Start of MATERIAL PROVIDED
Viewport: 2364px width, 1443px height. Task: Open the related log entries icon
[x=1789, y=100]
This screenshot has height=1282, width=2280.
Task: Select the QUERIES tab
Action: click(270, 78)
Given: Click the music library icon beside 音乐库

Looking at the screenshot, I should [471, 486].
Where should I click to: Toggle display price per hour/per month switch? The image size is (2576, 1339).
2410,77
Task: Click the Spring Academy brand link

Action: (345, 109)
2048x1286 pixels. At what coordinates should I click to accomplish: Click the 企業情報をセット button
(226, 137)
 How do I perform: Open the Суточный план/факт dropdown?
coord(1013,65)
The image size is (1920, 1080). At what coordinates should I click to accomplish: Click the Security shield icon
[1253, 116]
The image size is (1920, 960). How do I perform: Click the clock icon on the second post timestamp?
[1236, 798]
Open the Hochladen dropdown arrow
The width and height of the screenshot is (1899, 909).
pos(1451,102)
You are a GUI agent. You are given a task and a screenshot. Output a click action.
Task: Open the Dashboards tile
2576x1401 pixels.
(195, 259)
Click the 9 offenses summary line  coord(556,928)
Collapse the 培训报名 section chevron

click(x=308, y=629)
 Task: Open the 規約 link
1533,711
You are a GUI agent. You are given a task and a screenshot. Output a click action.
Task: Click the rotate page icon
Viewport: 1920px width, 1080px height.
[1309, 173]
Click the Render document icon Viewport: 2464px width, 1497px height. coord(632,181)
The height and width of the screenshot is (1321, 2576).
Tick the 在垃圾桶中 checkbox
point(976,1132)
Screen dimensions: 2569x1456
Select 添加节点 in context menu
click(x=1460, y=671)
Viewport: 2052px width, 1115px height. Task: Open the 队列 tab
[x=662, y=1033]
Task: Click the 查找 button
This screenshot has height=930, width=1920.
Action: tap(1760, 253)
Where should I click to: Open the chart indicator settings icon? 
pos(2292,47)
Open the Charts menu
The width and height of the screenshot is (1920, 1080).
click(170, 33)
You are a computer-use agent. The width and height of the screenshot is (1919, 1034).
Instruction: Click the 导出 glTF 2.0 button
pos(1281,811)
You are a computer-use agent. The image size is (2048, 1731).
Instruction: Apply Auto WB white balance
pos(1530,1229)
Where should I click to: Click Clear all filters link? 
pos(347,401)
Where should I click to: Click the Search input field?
End of MATERIAL PROVIDED
Look above for the line with "Click the 9" and the line with "Click the Render", and reproduce exactly those two lines plus every line between, nothing more.

Click the 9 offenses summary line  coord(556,928)
Collapse the 培训报名 section chevron

click(x=308, y=629)
 Task: Open the 規約 link
1533,711
You are a GUI agent. You are given a task and a screenshot. Output a click action.
Task: Click the rotate page icon
Viewport: 1920px width, 1080px height.
[1309, 173]
Click the Render document icon Viewport: 2464px width, 1497px height. coord(632,181)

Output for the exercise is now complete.